Hello World,

I am a Computer Scientist (more specifically a Systems Administrator) by trade but also a language lover to the core, and I am always thinking on topics relating to words, writing, and their connection to life and culture. I have been particularly enthralled for quite a while with Germanic languages (including my own ancestral Scandinavian) and also ancient Hebrew and Greek. It is however particularly sad to say that three semesters of taking Spanish classes did not accomplish much in helping me to learn that language. That’s a language for the back-burner, at least for now, until I can lick my wounds. Although partially limited to what interests I have on the immediate horizon, who knows what other languages my palate will expand to include in the future.

My brain, since at least my teenage years, has seemed rather geared toward investigating languages and associating language with historical and cultural things of interest. There is hardly a week that goes by without there being an occurrence of some word, spoken or thought, jump-starting my brain into trying to parse it and determine its origin, meaning, and etymology. I will often try to find cognates of words in other languages and determine if there is a common usage or meaning.

Since we think and speak by means of words and language, I figure that I might as well dive as deep as I can to discover what riches our words might reveal as they have been used throughout history. This often becomes a point of interest as well when one tries to understand or translate a historical piece of literature into another language — from which we are perhaps significantly removed in culture and time — within the context of our modern day world. The more that we explore language the better we may become at discovering such writings’ original meaning and intent.

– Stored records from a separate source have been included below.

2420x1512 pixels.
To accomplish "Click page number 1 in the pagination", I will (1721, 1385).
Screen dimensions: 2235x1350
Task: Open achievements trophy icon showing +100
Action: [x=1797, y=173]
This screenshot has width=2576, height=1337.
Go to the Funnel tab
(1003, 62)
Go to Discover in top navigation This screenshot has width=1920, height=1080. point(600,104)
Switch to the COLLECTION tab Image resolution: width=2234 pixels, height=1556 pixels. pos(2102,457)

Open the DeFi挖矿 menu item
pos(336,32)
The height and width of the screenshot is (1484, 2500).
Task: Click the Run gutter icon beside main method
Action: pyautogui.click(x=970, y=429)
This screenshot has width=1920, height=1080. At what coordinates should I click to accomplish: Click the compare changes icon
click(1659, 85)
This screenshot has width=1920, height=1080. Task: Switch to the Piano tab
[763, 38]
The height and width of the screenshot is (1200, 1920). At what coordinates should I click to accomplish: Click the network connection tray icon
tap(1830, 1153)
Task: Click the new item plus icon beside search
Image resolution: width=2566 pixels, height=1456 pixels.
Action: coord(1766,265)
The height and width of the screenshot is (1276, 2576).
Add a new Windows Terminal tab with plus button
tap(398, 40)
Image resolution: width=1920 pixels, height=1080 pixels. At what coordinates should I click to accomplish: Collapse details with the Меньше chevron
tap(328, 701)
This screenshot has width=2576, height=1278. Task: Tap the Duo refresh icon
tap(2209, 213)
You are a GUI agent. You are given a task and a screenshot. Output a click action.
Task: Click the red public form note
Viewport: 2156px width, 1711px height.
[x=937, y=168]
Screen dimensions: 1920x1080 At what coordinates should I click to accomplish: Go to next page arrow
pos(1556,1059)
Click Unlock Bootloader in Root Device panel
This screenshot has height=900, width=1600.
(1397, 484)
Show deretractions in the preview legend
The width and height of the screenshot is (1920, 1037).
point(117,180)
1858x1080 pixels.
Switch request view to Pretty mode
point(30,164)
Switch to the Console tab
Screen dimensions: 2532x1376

My initial love for the Biblical languages of Greek and Hebrew became significantly broadened when I saw in person very early fragments of the Dead Sea Scrolls written with the paleo-Hebrew script and early New Testament Greek papyrus fragments from the 2nd century. Along with that, my existing love for exploring and parsing my own native language of English (which explains why I love playing Scrabble so much) was fueled when I had the opportunity to connect it far back into the past when I saw some of the world’s oldest English Bibles on exhibit. Some of those Bibles dated back to the time of John Wycliffe in the 14th century (the age of Middle English and Chaucer) when books still had to be written by hand since the Gutenberg printing press was still almost 100 years away from being invented. I have even seen a full size model of the Gutenberg printing press itself, which gave me a greater appreciation for the printed book.

Suddenly, after seeing those things, what had previously seemed like disparate interests in language, history, and culture all appeared to meet together at certain crossroads in history and offer up concrete examples of language like sign posts of cultural, historical, and linguistic development through time. So even now with modern languages I still always associate a deep historical significance to whatever I endeavor to learn, as with English and Germanic languages.

I am not yet a polyglot but German will most likely be the first “second language” under my belt. I think it was the sound of the German language that first drew me to it,  as well as having close contact with a German family since my childhood who were good friends of my grandparents. It only helped my interest in Germanic languages that my family itself is thoroughly Scandinavian, a mixture of Norwegian and Danish on my father’s side and Norwegian and Swedish on my mother’s side.

I suppose that I am more Norwegian than anything else as regards ancestry, and what heirlooms that have been passed down from either side of my family are all books written in Norwegian with the exception of a fairly old Danish book published in 1754. That old book provided me even yet another way to attach a modern significance to my own ancestry and to history itself since the book seems to me to be of historical value as a Protestant Scandinavian book. As regards my Norwegian heritage I think one of the best cultural inheritances of coming from a Norwegian family has been the Thanksgiving and Christmas tradition of eating Lefse with butter and sugar! Hey, food definitely counts as culture!

This is enough prattling about myself for now though. I hope that what little discoveries I may make here and there along the way of my own language and culture explorations will spark someone’s interest, and maybe also help them understand some of those languages better and understand their own culture in the context of others.

I will also make one final note that, particularly as I am addressing an English audience and writing as an American myself, that in America it is far less common to be bilingual or a polyglot than it is in Europe. As a result there seems (for us Americans) to be a lot more language and culture to “rescue” and appropriate in our own understanding. I will try to share some stories about the brick walls I have hit in learning languages and perhaps it will be particularly helpful to people who have encountered the same experiences as I.

Well, you’ve been a wonderful reader if you’ve read this far, and I wish happy language exploring to you!